We then constructed a ten-story building on a foundation meant for only a two or three story building. Hence the problem confronting us business men is to strengthen the foundation or else see the structure fall. I am especially glad of the opportunity to write for business men. There are two reasons:—first, because I feel that the business men are largely responsible for having this ten-story structure on a foundation made for one of only two or three stories; secondly, because I believe such men alone have the vision, the imagination and the ability to strengthen the foundation and prevent the structure from falling.

The fact is, we have become crazy over material things. We are looking only at the structure above ground. We are trying to get more smoke from the chimney. We are looking at space instead of service, at profits instead of volume. With our eyes focused on the structure above ground, we have lost sight of those human resources, thrift, imagination, integrity, vision and faith which make the structure possible. I feel that only by the business men can this foundation be strengthened before the inevitable fall comes.

When steel rails were selling at $55 a ton, compared with only $25 a ton a few years previous, our steel plants increased their capacity twenty-five per cent. Increased demand, you say? No, the figures don’t show it. Only thirty-one million tons were produced in 1919, compared with thirty-nine million tons in 1916. People have forgotten the gospel of service. The producing power per man has fallen off from fifteen to twenty per cent. We have all been keen on developing consumption. We have devoted nine-tenths of our thought, energy and effort to developing consumption. This message is to beg of every reader to give more thought to developing production, to the reviving of a desire to produce and the realization of joy in production.

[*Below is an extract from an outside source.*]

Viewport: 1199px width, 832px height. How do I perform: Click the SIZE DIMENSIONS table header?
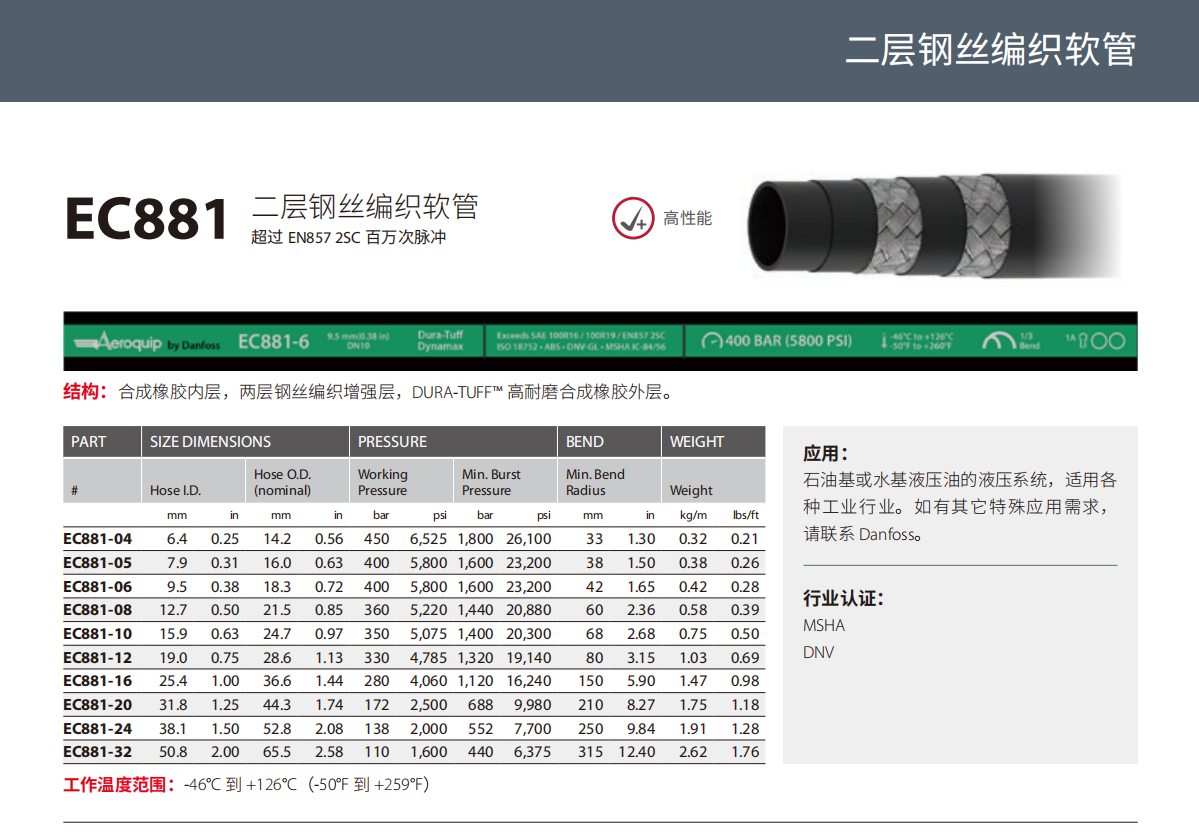tap(210, 442)
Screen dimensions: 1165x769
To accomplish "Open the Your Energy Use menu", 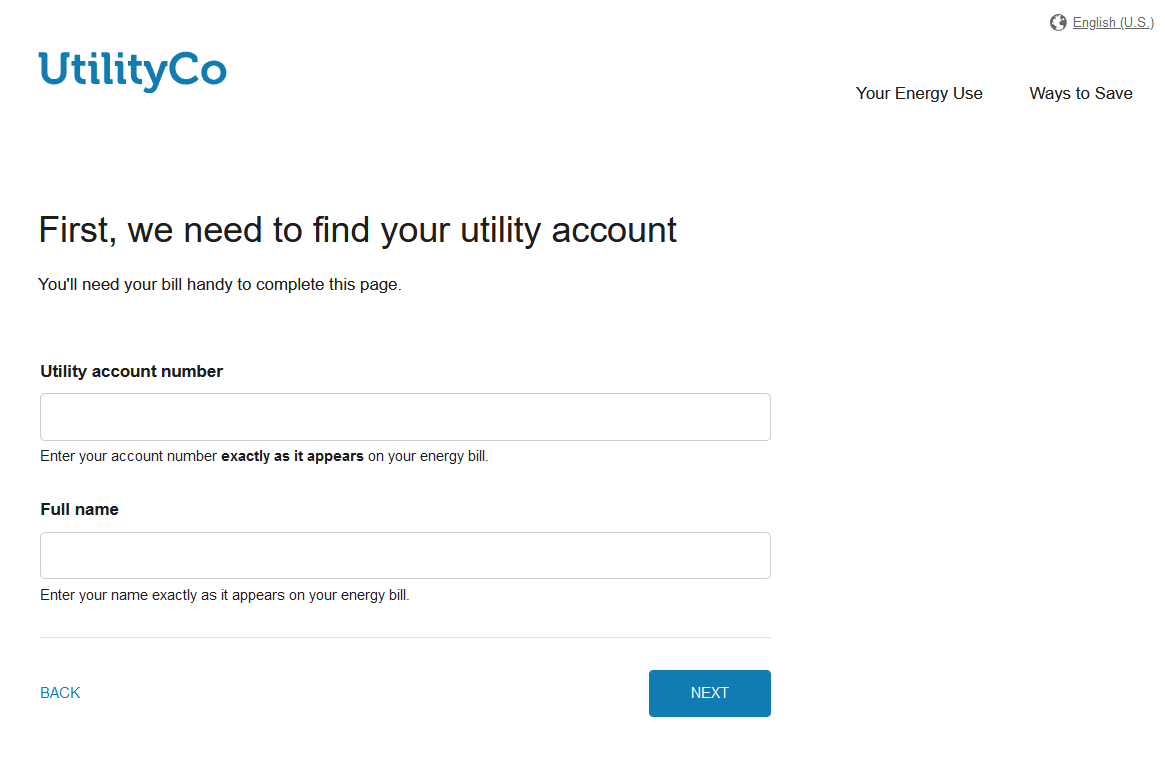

We are spending millions and millions in every city to develop the good-will of customers, to develop in customers a desire to buy. This is all well and good, but we can’t continue to go in one direction indefinitely. We cannot always get steam out of the boiler without feeding the furnace. The time has come when in our own interests, in the interests of our communities, our industry, and of the nation itself, for a while we must stop adding more stories to this structure. Instead, we must strengthen the foundations upon which the entire structure rests.

R. W. B.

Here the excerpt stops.